Atenção: A falta de atualização pode gerar divergências cadastrais, o que, em curto prazo, pode dificultar o acesso a pagamentos e renovações de benefícios.
Cronograma e Prazos Importantes
Para evitar filas e o colapso dos órgãos de identificação, o governo estabeleceu janelas prioritárias:
- Até janeiro de 2027: Prazo para quem ainda não possui biometria cadastrada em nenhuma base de dados.
- Até janeiro de 2028: Prazo para quem já tem biometria, mas ainda não solicitou o novo documento.
- Fevereiro de 2032: Data limite para a validade definitiva do modelo antigo de RG.
O que mudou na Nova Identidade?
A CIN não é apenas um papel novo, mas uma ferramenta tecnológica de segurança. Confira as principais novidades:
- Unificação pelo CPF: Acaba com a possibilidade de ter 27 números de RG diferentes.
- QR Code e MRZ: Tecnologia de ponta para autenticação rápida e padrão internacional de viagem (mesmo código usado em passaportes).
- Informações Extras: É possível incluir tipo sanguíneo, disposição para doação de órgãos e condições de saúde.
- Versão Digital: Após emitir o modelo físico, o documento fica disponível no aplicativo gov.br com o mesmo valor jurídico.

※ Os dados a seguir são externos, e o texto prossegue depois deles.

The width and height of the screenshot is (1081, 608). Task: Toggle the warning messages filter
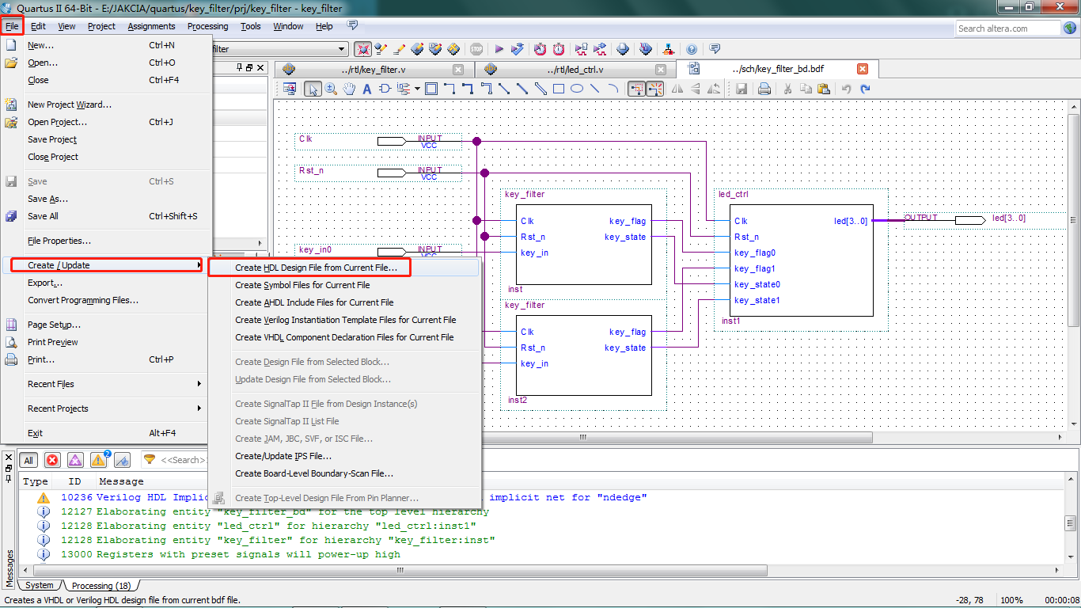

Passo a passo: Como emitir a CIN gratuitamente
A primeira via da Carteira de Identidade Nacional é gratuita para todos os cidadãos. O processo deve ser agendado nos órgãos de identificação do seu estado (como Poupatempo em SP, Detran no RJ ou Institutos de Identificação locais).
Documentos necessários:
- Certidão de Nascimento ou Casamento (original ou cópia autenticada).
- CPF regularizado.
- Exames médicos (caso queira incluir tipo sanguíneo ou condições específicas).
A centralização dos dados no CPF alinha o Brasil aos padrões globais de segurança, reduzindo drasticamente as chances de fraudes e facilitando a vida do cidadão em qualquer parte do território nacional.